Now all this is changed, at least for the low-paid masses. Divorce is to be both difficult and costly. Miss Marion Sinclair, Moscow correspondent of the Daily Mirror (July 13, 1944), gives interesting details. “By the new laws, divorce has been made a long, complicated and expensive process.” She continues: —
” One must apply to the People’s Court, paying 100 roubles, giving reasons and particulars about the partner, who is then called to court. This means that no one who is at the front, or doing war work in distant parts, of the Soviet Union, can be divorced. An announcement of the forthcoming action must be inserted in the local newspaper, the fee payable by the person seeking the divorce. The hearing must be public unless the court, for good reasons, rules otherwise, and so unpleasant publicity is now added to the troubles of the divorce-seeker. The duty of the People’s Court is to reconcile parties. If it fails, witnesses will be produced and the Court will decide whether there are sufficient grounds for divorce. It cannot, however, grant the divorce, but passes on the parties to the District Court, where the whole proceedings are gone through again. The costs are from 500 to 2,000 roubles, not including the fees of the lawyers who—for the first time—will be engaged in divorce actions, if the petitioner does not succeed with the District Court, he works his way up through the Regional, Provincial and City Courts to the Supreme Court of the Republic—a process which may take years, and which will certainly cost a great deal of money.”

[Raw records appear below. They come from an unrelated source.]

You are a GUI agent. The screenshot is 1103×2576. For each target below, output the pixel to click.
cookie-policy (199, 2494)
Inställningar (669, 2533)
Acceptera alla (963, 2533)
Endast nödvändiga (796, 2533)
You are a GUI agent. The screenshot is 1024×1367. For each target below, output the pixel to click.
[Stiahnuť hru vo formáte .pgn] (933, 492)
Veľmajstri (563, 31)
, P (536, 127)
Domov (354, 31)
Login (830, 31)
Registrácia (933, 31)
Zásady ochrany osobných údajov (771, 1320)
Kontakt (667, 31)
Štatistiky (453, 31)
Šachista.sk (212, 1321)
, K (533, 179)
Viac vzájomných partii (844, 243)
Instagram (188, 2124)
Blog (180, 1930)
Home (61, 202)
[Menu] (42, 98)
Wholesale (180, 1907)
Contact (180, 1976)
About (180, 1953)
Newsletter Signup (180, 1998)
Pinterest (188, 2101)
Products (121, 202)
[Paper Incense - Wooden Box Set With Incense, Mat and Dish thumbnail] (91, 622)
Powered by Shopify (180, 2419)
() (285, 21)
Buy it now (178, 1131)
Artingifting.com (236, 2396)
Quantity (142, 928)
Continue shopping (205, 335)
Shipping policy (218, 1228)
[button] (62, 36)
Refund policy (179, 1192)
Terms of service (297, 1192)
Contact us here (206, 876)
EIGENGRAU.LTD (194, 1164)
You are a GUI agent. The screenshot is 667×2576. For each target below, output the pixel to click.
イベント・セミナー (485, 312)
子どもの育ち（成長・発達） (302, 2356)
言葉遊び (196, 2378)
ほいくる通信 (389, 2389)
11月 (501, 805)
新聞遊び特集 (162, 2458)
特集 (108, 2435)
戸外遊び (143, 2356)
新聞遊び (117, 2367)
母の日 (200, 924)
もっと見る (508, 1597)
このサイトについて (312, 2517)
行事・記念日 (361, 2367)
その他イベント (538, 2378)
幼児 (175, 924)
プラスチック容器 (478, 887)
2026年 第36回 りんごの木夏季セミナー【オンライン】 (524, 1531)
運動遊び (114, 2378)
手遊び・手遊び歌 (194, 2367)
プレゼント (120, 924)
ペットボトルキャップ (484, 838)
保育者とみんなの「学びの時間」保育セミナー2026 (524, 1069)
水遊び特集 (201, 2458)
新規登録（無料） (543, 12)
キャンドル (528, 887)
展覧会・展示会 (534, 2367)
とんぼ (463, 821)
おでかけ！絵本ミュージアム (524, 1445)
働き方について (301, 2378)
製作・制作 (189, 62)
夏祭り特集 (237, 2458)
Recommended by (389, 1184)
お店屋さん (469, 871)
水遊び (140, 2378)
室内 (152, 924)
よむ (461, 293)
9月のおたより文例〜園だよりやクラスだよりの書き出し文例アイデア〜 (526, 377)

The Economist (July 15, 1944) points out what this means : “ . . . the fees to be paid on obtaining a divorce have been fixed so high as to be entirely prohibitive for the working classes. Divorce has become a privilege open only to the high income classes.”
One obvious reason for the change is to be found in the Russian Government’s policy of increasing the population to make up for war deaths, which is being energetically fostered by the recently announced increase of children’s allowances and the institution of medals for mothers of large numbers of children. The mother of ten children is entitled to be called a “Mother Heroine,” and is awarded a large medal.
In spite of statements that the change is approved, it needs no special insight to know that the low-paid Russian workers who are barred from divorce will resent the new arrangement, which make divorce a privilege confined to the wealthier sections of the population.
Doubtless the British Communists who praised the former easy divorce will be just as slavishly enthusiastic about the reversal of policy, which puts State capitalist Russia well behind capitalist Britain. It would, however, be interesting to know what Communists have to say about Lenin’s statement, quoted in The Economist (July J5, 1944):
The example of divorce shows that it is impossible to be a Democrat and a Socialist without at once demanding the full freedom of divorce, because the absence of that freedom is an additional vexation to the oppressed sex, to the women.